Here are a couple of highlights from our discussion of Mount Pleasant’s early days.  This discussion took place at our April monthly meeting and we used our Mount Pleasantries as a guide.  A previous post, Brewery Creek Ravine As A Playground At The Turn Of 1900, is another.

Mount Pleasant was named in 1888 after a small Irish village outside Dublin – the birthplace of the wife of Henry Valentine Edmonds. In 1869 Edmonds, the clerk of the municipal council in New Westminster, had acquired District Lot 200A, the wilderness south of False Creek in the future Mount Pleasant. “He was speculating that Vancouver’s unusually fine natural harbour would someday become home to the terminal of a transcontinental railway, since he had witnessed first hand the pandemonium that ensued when San Francisco had been declared a transcontinental railway terminal.”

Map by Bruce Macdonald based on the Dakin fire insurance map, 1889 (City of Vancouver Archives:  AM54-S23-2-- /Major Matthews Collection)

Map by Bruce Macdonald based on the Dakin fire insurance map, 1889 (City of Vancouver Archives: AM54-S23-2– /Major Matthews Collection)

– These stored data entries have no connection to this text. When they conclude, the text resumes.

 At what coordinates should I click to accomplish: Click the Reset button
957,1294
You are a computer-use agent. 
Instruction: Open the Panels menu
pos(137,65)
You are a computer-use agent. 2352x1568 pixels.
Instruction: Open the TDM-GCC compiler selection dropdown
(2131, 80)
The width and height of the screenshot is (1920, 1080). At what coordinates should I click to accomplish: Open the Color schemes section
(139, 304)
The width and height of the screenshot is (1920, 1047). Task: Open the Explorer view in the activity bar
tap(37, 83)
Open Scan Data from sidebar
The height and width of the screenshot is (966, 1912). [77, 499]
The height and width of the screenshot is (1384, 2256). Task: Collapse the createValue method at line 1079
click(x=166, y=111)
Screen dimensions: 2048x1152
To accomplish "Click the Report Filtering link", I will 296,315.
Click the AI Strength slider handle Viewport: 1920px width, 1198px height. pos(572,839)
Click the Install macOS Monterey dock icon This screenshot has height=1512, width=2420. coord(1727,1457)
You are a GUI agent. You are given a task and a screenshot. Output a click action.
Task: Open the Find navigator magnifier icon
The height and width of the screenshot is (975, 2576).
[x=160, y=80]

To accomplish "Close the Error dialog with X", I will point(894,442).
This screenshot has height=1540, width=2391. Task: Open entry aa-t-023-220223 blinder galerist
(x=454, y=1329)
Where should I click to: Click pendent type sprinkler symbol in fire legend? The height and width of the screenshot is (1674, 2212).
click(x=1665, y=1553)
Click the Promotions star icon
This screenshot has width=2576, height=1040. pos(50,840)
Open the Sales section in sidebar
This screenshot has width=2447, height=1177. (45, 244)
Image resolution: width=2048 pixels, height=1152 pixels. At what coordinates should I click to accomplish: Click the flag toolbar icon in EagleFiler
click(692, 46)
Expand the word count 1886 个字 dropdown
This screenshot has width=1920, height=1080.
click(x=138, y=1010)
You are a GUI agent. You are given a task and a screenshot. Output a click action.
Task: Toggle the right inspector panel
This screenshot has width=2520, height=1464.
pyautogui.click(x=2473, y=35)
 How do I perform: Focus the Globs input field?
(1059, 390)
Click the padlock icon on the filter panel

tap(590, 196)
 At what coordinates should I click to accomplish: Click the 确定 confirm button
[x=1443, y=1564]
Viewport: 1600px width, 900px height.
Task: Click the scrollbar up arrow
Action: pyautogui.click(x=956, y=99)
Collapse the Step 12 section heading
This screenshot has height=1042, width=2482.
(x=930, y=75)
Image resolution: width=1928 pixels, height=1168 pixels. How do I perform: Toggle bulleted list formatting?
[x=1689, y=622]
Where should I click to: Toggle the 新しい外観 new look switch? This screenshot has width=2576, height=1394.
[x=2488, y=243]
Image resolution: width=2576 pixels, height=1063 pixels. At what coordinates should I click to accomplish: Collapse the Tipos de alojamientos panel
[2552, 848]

By 1888, a year after the arrival of the railway, Dr. Israel Powell, one of the people who had negotiated British Columbia’s confederation with Canada in 1871, was a co-owner of the lot. “The first street in Mount Pleasant had originally been an ancient First Nations and animal trail, now known as Kingsway…the super-Canadian and Ontario-born Powell named all his streets in Mount Pleasant after Canada’s provinces to create a representation of the map of Canada…The centre street of Vancouver’s grid system is Powell’s Ontario Street, in the 000 hundred block going east-west, probably since Ontario is known as central Canada…The western Canadian Streets are west of Ontario Street, and the eastern Canadian streets are east of it.”